Como na primeira vez que se viram, ele estica uma das mãos para poder apertar a sua. O mesmo garoto cantando Away Haul Joe ainda estava ali, parecendo ridiculamente forte e maduro e bonito, mas ainda ali. Amélia não pode deixar de sorrir e sentir seus olhos arderem - o âmago sendo consumido pela saudade que reprimiu durante todas aqueles meses.

Ele estava onde sempre esteve. E ela continuava a admirá-lo.

A Leconte estendeu a destra e apertou seus dedos contra os dele, sentindo o calor das palmas. Ela paralisou. Talvez por nostalgia. Déjà-vu. E não quis soltá-lo nunca mais.

Mas foi ela quem quebrou o contato e ofereceu o seu mais bonito sorriso.

— Você até que joga bem, menino Blythe. Sempre te achei meio desajeitado.

— Agora você me ofende? Engraçado, não é, Amélia?

— É o meu jeito. não posso mudar.

E assim como todo o resto, Gilbert não queria que mudasse.

Amélia parecia sempre diferente. Todas as vezes que a via, todas as vezes em que seus olhares se encontravam, era como se fosse a primeira vez.

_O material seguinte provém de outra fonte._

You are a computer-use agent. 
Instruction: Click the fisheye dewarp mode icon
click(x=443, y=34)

Os cabelos estavam curtos, mas os cachos continuavam sedosos, tão escuros quanto a cor de seus olhos. E ela estava perdendo aquele sotaque britânico adorável que costumava ter, mesmo falando meio enrolado, mais devagar do que antes. Havia perdido até mesmo aquele hábito esquisito que tinha de passar as mãos nas bochechas sempre que alguém a encarava demais.

Ela parecia tão diferente e mesmo assim tão igual.

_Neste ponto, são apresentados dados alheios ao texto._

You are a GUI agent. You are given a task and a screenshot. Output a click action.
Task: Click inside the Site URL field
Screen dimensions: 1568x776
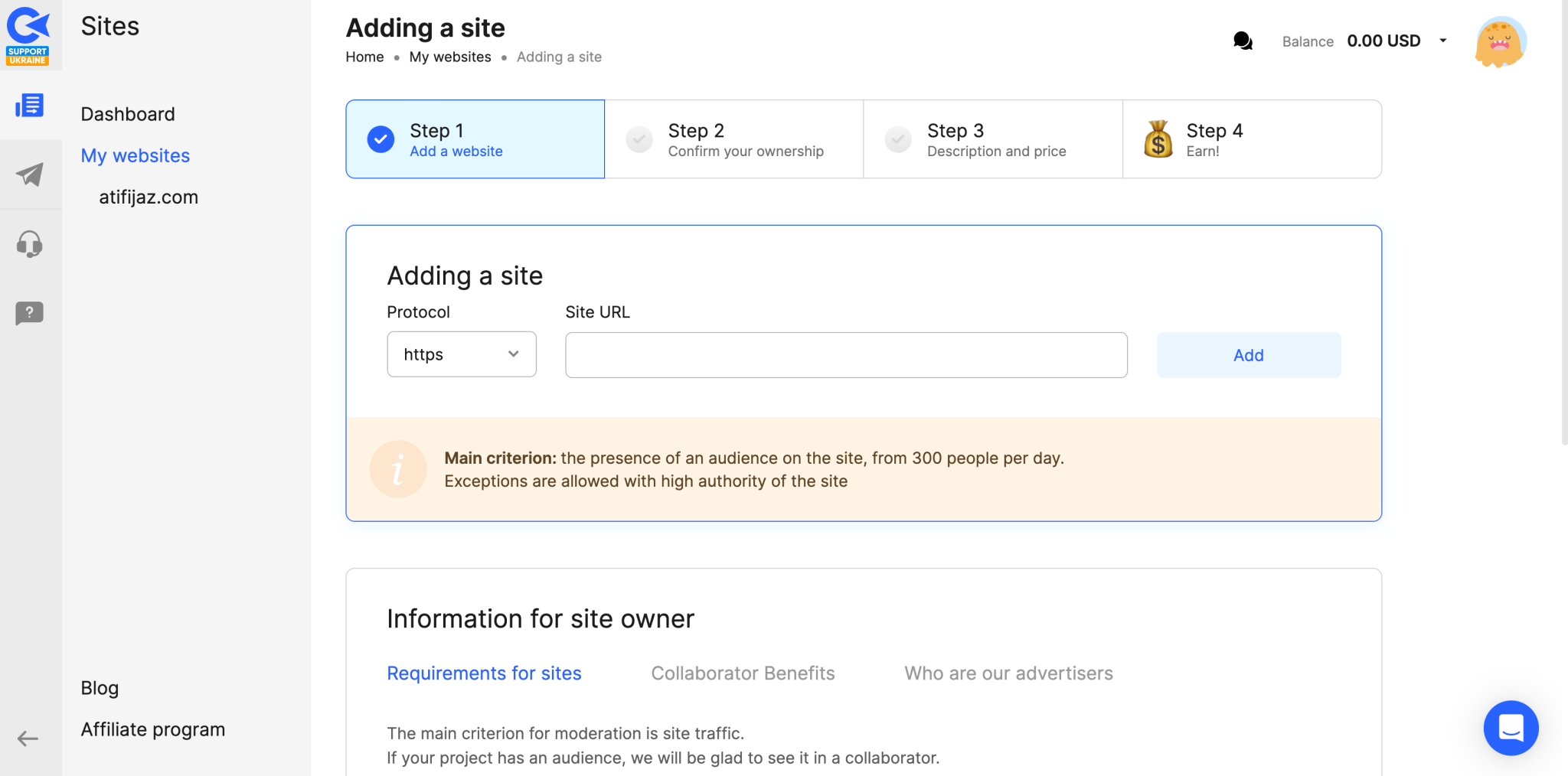845,354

pensei nela enquanto mexia numa colmeia e tentava extrair o mel. pensei no seu corte de cabelo durante o jantar, imaginei todas as coisas que ela havia feito durante todo esse tempo fora. pensei nela usando calças e podendo fazer o que quisesse sem medo ou vergonha do que poderiam falar ao seu respeito. Amélia Leconte e seu ego imbatível e invejável.

Era muito cedo para perguntar sobre a França? Muito cedo pra saber se havia conhecido alguém novo?

4

— A Ruby não está cobrindo o jogo? — perguntou Gilbert depois de um tempo, parando sobre o gelo com seus patins depois que nossa "conversa" acabou. A neve voou de seus pés assim que paramos perto das meninas novamente. Anne estava com o caderno nas mãos, se responsabilizando pelo placar e desenvolvimento do jogo, apesar de ter chegado atrasada e pegado a partida pela metade.